YouTube pulls ahead of Disney, Paramount and WBD: advertisers shift budgets in 2025

YouTube’s advertising business surpassed the combined ad sales of several major Hollywood studios in 2025, a milestone that underscores a rapid reshaping of where viewers and ad dollars are migrating. New industry estimates suggest this shift is already changing how media companies and marketers allocate resources.

Research firm Moffett Nathanson, as reported by The Hollywood Reporter, estimates that YouTube generated about $40.4 billion in advertising revenue in 2025. That figure eclipses the combined ad revenue of Disney, NBCUniversal, Paramount and Warner Bros. Discovery, which together brought in roughly $37.8 billion from ads.

Entity 2024 ad revenue 2025 ad revenue (est.)
YouTube $36.1B $40.4B
Disney + NBCU + Paramount + WBD (combined) $41.8B $37.8B
Meta (for context) $196.2B
Netflix (total revenue, for context) $45.2B

The reversal from 2024 — when the studios collectively held the lead — highlights a broader trend: advertising budgets are moving toward platforms where audiences, particularly younger viewers, spend more time. YouTube’s fourth-quarter ad take alone reached about $11.4 billion, a sign of sustained demand from marketers.

Beyond advertising, Alphabet reported that YouTube’s total revenue in 2025 climbed to roughly $60 billion.

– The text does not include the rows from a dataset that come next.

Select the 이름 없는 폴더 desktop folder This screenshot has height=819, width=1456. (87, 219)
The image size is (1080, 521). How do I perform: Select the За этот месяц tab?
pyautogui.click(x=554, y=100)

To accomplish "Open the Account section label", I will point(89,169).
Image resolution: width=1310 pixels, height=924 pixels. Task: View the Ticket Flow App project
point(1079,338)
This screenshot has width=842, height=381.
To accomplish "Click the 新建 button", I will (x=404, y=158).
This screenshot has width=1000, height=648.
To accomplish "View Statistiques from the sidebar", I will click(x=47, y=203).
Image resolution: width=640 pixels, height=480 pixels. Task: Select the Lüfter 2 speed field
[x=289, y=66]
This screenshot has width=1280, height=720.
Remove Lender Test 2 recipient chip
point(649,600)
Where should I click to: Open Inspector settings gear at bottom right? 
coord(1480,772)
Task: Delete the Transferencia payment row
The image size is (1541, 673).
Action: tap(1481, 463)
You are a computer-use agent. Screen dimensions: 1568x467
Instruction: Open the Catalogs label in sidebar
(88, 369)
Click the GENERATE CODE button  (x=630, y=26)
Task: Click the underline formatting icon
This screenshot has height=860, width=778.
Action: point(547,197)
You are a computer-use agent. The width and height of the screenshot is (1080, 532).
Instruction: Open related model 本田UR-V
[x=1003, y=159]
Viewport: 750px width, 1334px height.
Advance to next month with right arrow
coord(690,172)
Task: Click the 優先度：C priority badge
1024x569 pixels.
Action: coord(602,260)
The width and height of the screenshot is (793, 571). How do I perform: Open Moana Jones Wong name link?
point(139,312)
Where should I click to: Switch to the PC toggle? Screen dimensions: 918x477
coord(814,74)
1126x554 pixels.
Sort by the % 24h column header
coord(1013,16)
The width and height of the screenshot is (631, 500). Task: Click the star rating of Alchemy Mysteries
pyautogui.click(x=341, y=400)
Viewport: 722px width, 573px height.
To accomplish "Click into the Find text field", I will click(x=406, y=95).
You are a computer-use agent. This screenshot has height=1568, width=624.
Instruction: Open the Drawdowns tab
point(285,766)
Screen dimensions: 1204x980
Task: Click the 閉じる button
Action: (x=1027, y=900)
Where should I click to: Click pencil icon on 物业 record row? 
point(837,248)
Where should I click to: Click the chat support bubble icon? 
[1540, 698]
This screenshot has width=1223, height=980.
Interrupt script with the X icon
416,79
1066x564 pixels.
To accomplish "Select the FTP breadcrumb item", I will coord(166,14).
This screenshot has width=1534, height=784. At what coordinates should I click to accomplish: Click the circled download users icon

A growing slice of that comes from paid products such as YouTube TV, YouTube Premium, YouTube Music and the NFL Sunday Ticket package. Traditional media groups are also investing in subscriptions — Disney’s media division, for example, pulled in about $60.9 billion in total revenue last year when including subscription sales — but the balance between ad- and subscriber-driven income is shifting.

Why this matters now: brands follow attention. Platforms that combine large, engaged audiences with effective ad targeting are rewarded, and that puts pressure on legacy studios that still depend on linear TV audiences and high-cost content production.

  • For advertisers: the data encourages reallocating budgets toward scalable video environments with younger viewership.
  • For studios: the trend increases urgency to find profitable distribution models and to control costs.
  • For viewers: greater ad investment can accelerate new formats and creator-driven content while also influencing what gets promoted.

Google’s video unit is not only expanding commercially: YouTube said this week it is widening a pilot of its likeness-detection tools to include certain public figures — government officials, politicians and journalists — to better identify AI-generated deepfakes and allow removals when content violates policy. That move reflects a growing focus on authenticity and platform accountability as synthetic media becomes more common.

Taken together, the numbers and policy shifts suggest an industry in transition. Platforms with scale and flexible monetization are gaining clout, while legacy entertainment companies must adapt strategies across ads, subscriptions and content spend to remain competitive. How quickly they respond will determine whether the latest revenue gap is a temporary fluctuation or the start of a longer-term realignment in media economics.